Why do rock stars think they can take their crappy lyrics and turn them into awesome children's books?
Why, because they know they can become a famous author in just five, easy steps:
- Step one: rock star goes on tour.
- Step two: rock star discovers drugs.
- Step three: in a drug-induced haze, rock star sleeps with groupies/gold diggers.
- Step four: rock star has a baby.
- Step five: rock star marvels at the miracle of life, and writes a children's book, because children's books are just like songs - they have hardly any words, and the illustrations - the visual equivalent of "melodies" - do all of the heavy lifting.
1. Sting - Rock Steady: A Story of Noah's Ark
Who needs God when you've got a God-like ego?
Sting is the man who once wrote "Hey, Mr.
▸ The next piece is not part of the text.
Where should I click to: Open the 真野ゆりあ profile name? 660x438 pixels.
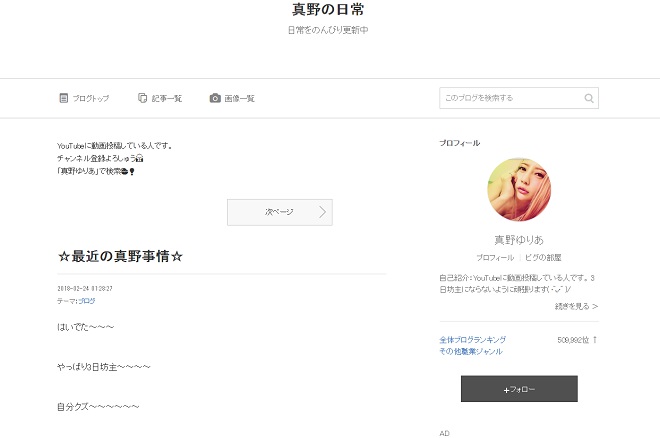click(518, 240)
Brontosaurus, don't you have a lesson for us?" but that didn't prevent him from reading the Bible and deciding he could do a better job. So, in 2001, he published "Rock Steady: A Story of Noah's Ark."
Get it? "Rock?" Like a boat? Awwww, forget it.
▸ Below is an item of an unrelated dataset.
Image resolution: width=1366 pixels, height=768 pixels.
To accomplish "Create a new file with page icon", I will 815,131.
While five Amazon reviewers give the book an unbelievable five out of five stars, I'm with the lone reviewer who gives it one.
The reviewer calls himself "A Customer," but it's probably none other than Noah himself: "I have thrown my copy in the trash."
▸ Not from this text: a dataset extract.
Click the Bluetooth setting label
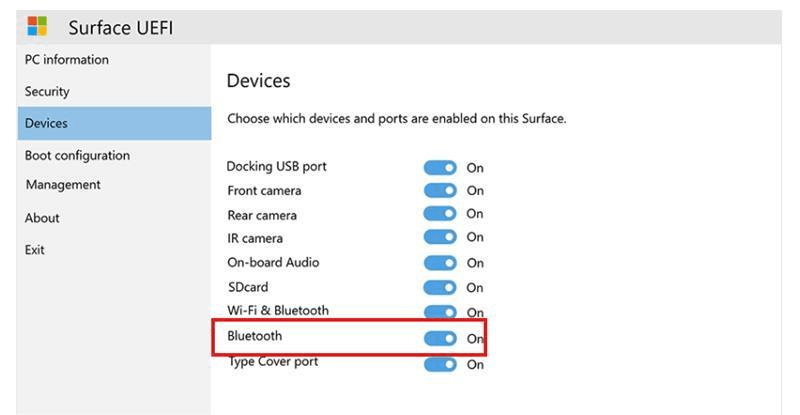This screenshot has width=800, height=415. (x=255, y=337)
2. Billy Joel - Goodnight, My Angel
Somewhere between marrying young girls and crashing his car into trees, Joel penned this sappy love letter to his daughter, who - like his current wife - was already in her twenties when it was published in 2004.
The illustrations make the book even creepier - so much so that even the School Library Journal gives it a giant thumbs down: "This bland visual rendering of one of Joel's popular ballads takes what should be a universal declaration of love between a parent and child and turns it into a narrow, limiting sentiment."
3. Madonna - The English Roses
Madonna trades in her pointy bra for something even more uncomfortable: the role of a moralist blowhard, who jumps to the defense of good-looking people everywhere.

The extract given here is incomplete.